某航空会社機上での安全阻害行為、第三者視点でまとめてみた

さて、タイトルを見ていただいてもわかる通り、とあるしがない増田がこのような記事を書いている訳なのですが単刀直入にまずは経緯から。 

 

■経緯

タイトル通りと言えばタイトル通り。

  • いまさらながらとはいえ、今回の件に関して「何が起きて何が問題なのかを整理したい」と第三者として感じていた。
  • 件の本人のTwitterやblogへの主張のみでは問題の本質のごまかしやすり替えが多く、冷静に論点を絞りたいと思ったから。

…ということで、当該機に乗り合わせたわけでもない人間が今時点で蒸し返すことも含め、余計なおせっかい(老婆心)であることは重々承知の上でなるべく簡潔にまとめるよう留意したけど、(※本人のよりかは文字数少ないですが)めちゃくちゃ長いのでその点はどうかご容赦ください。

 ■参考記事(本人の詳述関連のみ)

news.yahoo.co.jp

blog.livedoor.jp

※その他、乗り合わせた乗客のblog記事も参照。 

 

 ■当該機

ピーチ・アビエーション126便 釧路発関空行(定刻 12:30発 15:00 着予定)

 

 ■時系列
12:10頃? 天候不順(濃霧)により機材到着遅延

12:45~13:00頃? 乗客の搭乗開始(※ここで最初のトラブルが発生マスク着用及び籍移動の指示を拒否し、乗務員の要請に応じた周囲の乗客が移動。乗務員からの1回目の警告を受ける?

13:16 定刻から46分遅れで当該機は釧路空港を離陸
13:45頃 高度36000ftまで上昇

(※この後、シートベルサインが消えたタイミング以降で彼への乗務員の対応が4~5回発生、その後、安全阻害行為による降機命令を本人へ通告)

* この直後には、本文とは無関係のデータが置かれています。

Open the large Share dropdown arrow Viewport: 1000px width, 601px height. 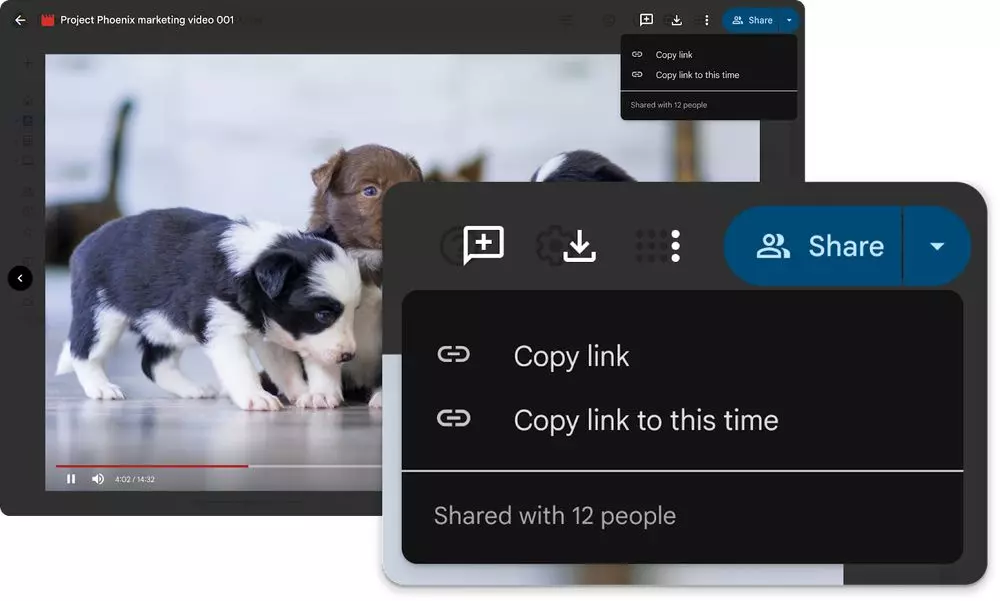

14:20頃 関空へのルートを外れ、当該機が新潟空港への降下を開始
14:40頃 当該機、新潟空港に臨時着陸
(スポット到着後、本人は降機を拒否するも地上係員に促され機外へこの時、降機した機内に戻ろうとして乗務員と揉みあいが発生したっぽい?)
 16:00頃 当該機は新潟空港を離陸
 17:15頃 関空に定刻から135分遅れで到着

(flightrader24で当該機の状況に関して時刻等追えるところは可能な限りその情報をもとに記載。一部は乗り合わせた乗客の方が書かれていたblog記事等を参照したうえで、推察した時刻を記載。)
※降機した本人は、地上係員にも対応への説明を再三要求したもののまともに取り合ってもらえず、新潟で1泊後、翌日陸路で関西空港まで移動し、この件の対応についての確認をピーチのカウンターで行ったそうですが、ここでは割愛で。

 さて、本題。

ここでの前提として、機内でのやりとりにおける法的根拠においては、乗務員や係員によって航空法や航空会社各社の運送約款*1の適切な運用がされていることをベースに進めていきます。

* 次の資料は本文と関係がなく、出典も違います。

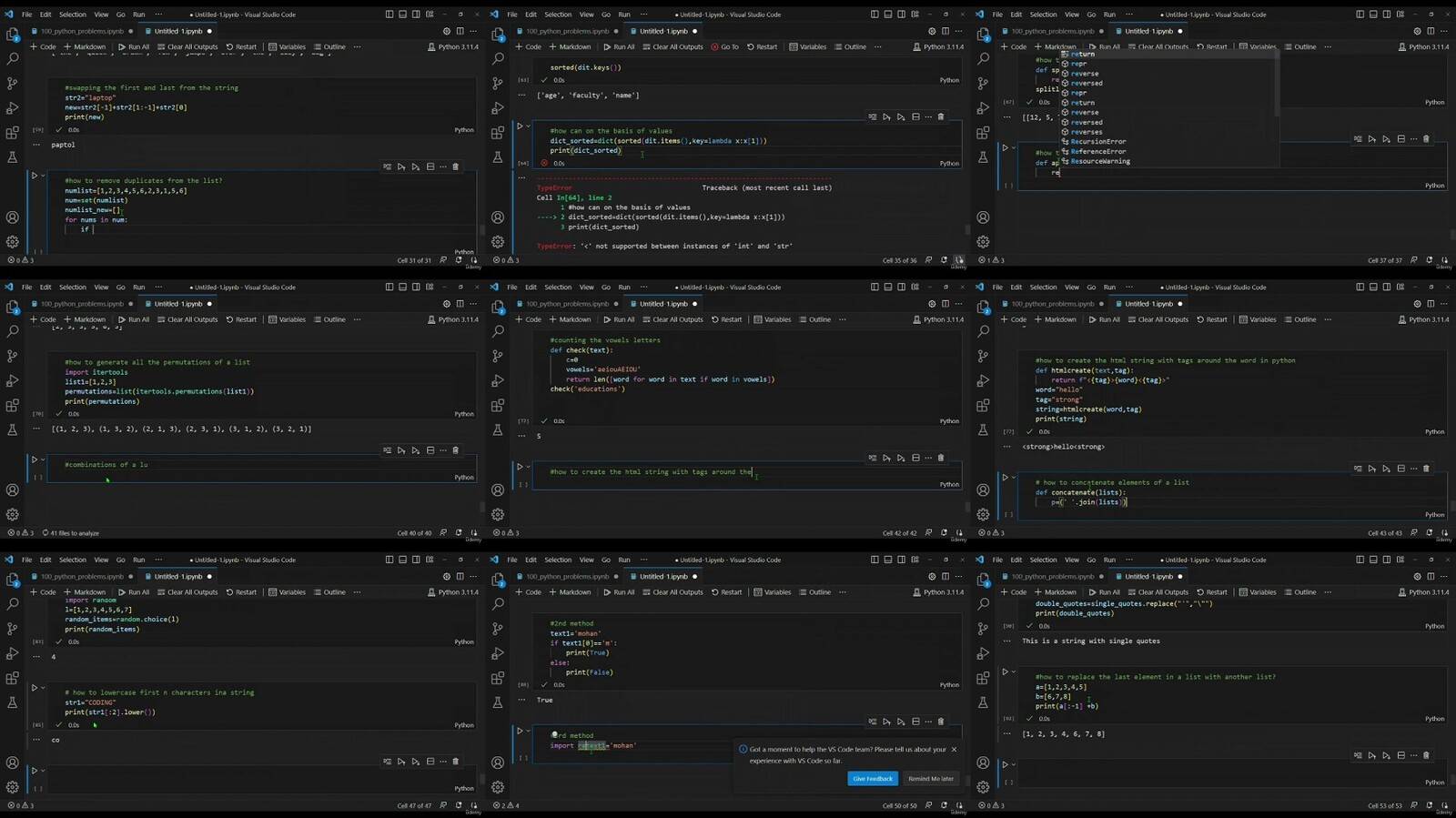Select ResourceWarning from the autocomplete suggestions
The image size is (1456, 818).
(x=1099, y=161)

また、国内航空会社を会員企業としている定期航空協会において、2020年6月5日時点でのプレスリリース*2にて、感染症拡大防止の観点から空港内及び機内での原則マスク着用について旅客への協力をお願いする旨を周知し、これに沿う形で日本の航空各社も横並びに各種対策や旅客への協力についてのお願い(指示)を、約款や法律の下で適切に周知、運用されていることを前提として進めましょう。

では…。
既に本人が受けたインタビューやその主張を含め、各種証言を客観的に読み解いていくと以下の点については、事実認定されているものと推察できる状況にあると思います。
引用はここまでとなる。